Figure 1.

A general workflow of floating droplet microfluidics. (A) Generating water-in-oil-in-water double emulsion droplets in a PDMS microfluidic chip, the monodispersed double emulsion droplets are compatible with a commercial flow cytometer (Reprinted from Bauer et al., 2010 with the permission of Royal Society of Chemistry); (B) Generating water-in-oil single emulsion droplets in a PDMS microfluidic chip, individual cells are encapsulated during droplet generation and distribution of cells in droplets follows a Poisson distribution.
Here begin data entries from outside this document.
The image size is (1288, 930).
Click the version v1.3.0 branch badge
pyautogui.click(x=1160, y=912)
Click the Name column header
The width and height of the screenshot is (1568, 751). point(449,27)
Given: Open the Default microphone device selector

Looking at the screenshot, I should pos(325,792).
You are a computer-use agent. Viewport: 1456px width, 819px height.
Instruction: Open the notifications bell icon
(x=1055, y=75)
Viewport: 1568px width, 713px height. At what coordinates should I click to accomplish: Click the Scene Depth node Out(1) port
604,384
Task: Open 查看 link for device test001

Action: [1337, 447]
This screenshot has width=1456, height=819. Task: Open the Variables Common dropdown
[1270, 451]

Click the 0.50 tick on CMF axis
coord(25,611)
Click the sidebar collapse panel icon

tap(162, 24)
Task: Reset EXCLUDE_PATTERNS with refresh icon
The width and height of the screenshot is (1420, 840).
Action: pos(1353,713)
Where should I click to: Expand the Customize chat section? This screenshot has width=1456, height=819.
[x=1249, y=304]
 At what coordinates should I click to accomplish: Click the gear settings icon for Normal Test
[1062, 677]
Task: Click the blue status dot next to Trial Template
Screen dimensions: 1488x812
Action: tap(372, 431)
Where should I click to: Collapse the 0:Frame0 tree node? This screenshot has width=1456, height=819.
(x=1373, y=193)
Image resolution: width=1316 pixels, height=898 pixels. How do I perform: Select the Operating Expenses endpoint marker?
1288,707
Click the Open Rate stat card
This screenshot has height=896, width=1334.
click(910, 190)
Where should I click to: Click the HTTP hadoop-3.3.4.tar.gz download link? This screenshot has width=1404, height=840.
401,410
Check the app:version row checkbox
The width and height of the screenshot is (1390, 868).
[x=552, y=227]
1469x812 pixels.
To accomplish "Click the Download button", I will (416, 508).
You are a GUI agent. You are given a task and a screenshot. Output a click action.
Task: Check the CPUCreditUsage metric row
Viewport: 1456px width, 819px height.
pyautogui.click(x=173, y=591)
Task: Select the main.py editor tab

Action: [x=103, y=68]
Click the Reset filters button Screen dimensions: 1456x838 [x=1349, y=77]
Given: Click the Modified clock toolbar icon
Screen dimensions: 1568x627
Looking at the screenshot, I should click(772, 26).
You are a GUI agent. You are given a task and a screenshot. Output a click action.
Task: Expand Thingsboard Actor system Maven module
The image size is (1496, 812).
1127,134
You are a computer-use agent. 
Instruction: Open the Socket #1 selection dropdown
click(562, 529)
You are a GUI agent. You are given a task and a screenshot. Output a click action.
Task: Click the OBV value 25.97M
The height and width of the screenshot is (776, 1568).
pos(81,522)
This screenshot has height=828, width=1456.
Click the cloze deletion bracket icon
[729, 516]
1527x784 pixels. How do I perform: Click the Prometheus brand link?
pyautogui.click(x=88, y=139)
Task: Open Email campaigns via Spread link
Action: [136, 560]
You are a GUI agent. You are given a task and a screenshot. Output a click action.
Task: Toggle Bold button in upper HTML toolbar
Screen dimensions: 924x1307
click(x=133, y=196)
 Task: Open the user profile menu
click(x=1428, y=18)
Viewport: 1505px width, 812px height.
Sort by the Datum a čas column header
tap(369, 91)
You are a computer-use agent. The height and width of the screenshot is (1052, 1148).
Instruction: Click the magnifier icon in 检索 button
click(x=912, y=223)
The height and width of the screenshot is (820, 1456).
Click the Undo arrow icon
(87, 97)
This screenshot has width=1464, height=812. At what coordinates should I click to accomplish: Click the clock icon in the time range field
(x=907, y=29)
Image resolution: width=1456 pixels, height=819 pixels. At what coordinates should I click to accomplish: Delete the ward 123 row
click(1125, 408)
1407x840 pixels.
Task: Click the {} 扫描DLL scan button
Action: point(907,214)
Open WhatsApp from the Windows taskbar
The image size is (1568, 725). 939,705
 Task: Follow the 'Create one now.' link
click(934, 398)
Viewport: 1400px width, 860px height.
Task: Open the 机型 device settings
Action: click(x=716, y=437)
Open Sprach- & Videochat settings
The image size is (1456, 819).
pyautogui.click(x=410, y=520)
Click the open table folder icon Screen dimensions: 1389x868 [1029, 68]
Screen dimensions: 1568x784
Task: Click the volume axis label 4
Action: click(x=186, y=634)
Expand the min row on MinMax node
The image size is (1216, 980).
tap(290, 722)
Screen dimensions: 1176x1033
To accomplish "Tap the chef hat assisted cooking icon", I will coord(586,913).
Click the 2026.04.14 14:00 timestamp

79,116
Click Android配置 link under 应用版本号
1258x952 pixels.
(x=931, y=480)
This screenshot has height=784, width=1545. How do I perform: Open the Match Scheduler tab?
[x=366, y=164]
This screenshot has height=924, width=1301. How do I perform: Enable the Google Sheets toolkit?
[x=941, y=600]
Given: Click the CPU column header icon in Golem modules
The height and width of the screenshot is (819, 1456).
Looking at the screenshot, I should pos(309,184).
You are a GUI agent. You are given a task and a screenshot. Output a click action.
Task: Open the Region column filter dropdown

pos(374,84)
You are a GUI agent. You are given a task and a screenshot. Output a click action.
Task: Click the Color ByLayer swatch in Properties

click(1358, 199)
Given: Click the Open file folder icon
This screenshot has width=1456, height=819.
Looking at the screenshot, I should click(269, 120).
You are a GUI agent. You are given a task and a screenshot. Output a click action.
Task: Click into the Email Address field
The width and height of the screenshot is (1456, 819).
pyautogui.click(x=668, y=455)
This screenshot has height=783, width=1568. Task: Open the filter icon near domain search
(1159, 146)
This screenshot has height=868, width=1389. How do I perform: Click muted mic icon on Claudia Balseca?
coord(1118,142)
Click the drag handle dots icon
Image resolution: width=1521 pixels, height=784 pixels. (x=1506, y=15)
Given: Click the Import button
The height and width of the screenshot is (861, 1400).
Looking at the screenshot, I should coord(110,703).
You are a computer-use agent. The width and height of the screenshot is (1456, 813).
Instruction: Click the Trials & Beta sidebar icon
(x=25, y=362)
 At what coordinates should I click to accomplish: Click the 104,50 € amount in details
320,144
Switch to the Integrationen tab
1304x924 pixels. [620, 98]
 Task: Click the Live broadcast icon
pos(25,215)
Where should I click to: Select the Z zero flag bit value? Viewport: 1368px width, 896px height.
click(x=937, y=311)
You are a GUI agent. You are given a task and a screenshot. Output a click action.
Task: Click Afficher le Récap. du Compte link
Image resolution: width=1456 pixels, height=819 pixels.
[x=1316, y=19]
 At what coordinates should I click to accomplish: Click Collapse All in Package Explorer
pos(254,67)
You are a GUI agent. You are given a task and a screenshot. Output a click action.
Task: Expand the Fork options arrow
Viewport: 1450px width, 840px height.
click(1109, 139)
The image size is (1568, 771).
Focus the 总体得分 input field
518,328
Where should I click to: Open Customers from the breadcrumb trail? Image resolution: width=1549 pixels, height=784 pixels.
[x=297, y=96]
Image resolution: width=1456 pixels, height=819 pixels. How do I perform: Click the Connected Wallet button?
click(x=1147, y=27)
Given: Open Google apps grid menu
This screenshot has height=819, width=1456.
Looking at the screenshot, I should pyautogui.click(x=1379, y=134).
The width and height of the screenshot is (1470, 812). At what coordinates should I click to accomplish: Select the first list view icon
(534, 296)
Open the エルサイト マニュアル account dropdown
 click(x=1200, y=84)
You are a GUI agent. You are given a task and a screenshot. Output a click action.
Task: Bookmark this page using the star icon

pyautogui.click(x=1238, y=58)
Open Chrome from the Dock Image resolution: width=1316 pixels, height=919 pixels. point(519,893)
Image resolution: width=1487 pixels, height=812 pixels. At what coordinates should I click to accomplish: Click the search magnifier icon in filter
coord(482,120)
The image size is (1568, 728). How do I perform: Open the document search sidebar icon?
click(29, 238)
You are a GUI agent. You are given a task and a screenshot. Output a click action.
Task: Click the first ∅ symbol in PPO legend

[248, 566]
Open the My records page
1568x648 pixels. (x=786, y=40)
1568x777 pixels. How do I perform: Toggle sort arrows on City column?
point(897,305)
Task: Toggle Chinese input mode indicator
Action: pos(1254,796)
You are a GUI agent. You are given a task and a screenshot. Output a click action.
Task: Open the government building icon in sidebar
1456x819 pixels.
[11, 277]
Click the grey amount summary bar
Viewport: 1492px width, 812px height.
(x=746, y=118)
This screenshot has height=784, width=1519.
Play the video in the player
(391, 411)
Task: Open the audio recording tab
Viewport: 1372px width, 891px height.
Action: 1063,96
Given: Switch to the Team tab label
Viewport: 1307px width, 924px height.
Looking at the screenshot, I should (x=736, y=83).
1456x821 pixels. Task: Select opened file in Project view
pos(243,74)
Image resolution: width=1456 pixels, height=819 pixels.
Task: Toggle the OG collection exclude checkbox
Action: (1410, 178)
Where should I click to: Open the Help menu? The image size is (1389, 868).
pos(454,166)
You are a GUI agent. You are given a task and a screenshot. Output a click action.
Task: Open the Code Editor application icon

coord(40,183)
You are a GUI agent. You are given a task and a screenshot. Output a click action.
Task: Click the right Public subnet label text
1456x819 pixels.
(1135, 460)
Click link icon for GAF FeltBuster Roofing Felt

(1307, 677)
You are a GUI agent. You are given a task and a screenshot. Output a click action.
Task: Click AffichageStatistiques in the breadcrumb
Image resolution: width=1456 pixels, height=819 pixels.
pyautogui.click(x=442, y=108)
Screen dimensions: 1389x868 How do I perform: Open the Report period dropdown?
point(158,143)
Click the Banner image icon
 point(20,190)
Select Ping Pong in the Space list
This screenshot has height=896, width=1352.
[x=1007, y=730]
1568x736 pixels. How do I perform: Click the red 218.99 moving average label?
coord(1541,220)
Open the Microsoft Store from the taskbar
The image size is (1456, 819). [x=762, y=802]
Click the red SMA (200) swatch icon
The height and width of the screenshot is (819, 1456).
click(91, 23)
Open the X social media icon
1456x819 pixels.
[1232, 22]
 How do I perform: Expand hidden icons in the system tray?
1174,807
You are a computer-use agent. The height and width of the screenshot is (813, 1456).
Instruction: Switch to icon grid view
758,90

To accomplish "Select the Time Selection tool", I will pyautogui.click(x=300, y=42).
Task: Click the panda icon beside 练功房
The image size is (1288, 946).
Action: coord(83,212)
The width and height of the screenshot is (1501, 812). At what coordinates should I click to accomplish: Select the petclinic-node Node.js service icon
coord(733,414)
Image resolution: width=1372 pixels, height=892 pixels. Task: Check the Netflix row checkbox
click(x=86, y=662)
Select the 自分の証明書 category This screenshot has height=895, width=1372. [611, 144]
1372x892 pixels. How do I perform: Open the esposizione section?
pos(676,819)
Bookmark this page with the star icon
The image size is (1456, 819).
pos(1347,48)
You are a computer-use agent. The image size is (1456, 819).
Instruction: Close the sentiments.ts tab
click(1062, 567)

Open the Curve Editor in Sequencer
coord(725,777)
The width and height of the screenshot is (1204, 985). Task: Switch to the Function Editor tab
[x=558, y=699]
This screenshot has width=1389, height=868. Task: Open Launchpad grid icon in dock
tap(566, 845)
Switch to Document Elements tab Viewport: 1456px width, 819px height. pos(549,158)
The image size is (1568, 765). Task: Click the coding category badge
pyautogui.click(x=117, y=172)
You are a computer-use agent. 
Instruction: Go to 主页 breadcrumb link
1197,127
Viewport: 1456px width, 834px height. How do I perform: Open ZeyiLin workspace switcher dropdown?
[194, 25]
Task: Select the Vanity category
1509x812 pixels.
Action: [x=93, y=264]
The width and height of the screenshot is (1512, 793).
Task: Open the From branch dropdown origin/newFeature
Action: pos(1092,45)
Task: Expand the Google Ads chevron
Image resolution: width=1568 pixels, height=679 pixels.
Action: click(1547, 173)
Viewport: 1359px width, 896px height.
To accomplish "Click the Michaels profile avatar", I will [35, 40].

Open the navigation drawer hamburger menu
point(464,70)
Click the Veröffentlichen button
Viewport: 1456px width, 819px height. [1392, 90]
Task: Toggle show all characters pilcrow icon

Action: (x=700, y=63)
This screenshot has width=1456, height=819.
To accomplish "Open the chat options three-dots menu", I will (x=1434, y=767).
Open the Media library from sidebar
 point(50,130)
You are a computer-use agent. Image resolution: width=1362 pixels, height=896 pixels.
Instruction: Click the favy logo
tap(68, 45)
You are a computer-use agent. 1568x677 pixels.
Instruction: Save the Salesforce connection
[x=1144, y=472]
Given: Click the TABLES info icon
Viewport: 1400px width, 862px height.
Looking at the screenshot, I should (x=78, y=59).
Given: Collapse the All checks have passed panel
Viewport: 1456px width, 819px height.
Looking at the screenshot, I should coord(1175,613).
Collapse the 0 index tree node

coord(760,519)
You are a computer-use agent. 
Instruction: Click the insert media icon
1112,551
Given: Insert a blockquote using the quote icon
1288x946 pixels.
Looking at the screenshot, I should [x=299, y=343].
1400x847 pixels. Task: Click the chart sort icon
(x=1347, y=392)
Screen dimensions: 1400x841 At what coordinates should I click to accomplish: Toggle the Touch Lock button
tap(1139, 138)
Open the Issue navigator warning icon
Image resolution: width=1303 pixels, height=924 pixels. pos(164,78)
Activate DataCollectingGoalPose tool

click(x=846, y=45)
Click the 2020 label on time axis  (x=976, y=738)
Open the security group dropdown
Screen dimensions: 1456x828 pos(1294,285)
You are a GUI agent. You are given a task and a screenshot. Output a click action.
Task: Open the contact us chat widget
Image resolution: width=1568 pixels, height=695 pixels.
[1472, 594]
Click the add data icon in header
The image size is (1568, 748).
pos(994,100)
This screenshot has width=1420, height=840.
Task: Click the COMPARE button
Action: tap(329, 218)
The monodispersed single emulsion droplets are more flexible to be handled and processed (Reprinted from Köster et al., 2008 with the permission of Royal Society of Chemistry); (C) A customized off-chip droplet incubator with enhanced oxygen supply (Reprinted from Mahler et al., 2015 with the permission of Royal Society of Chemistry); (D) An electrically induced droplet merging method called picoinjection for selective adding new reagents into droplets (Reprinted from Abate et al., 2010 with the permission of National Academy of Sciences); (E) A geometry induced droplet splitting method for removing partial contents with desired ratio (Reprinted from Link et al., 2004 with the permission of American Physical Society and the author); (F) An electric induced droplet demulsification method for downstream treatments after droplet processing (Reprinted from Karbaschi et al., 2017 with the permission of AIP Publishing); (G) On-chip multi-parametric detection after droplet incubation (Reprinted from Hengoju et al., 2020 with the permission of AIP Publishing); (H) Off-chip sorting of double emulsion droplets using commensal flow cytometer (Reprinted from Brower et al., 2020 with the permission of Royal Society of Chemistry); (I) On-chip sorting of single emulsion droplets using microfluidic sorter (Reprinted from Baret et al., 2009 with the permission of Royal Society of Chemistry).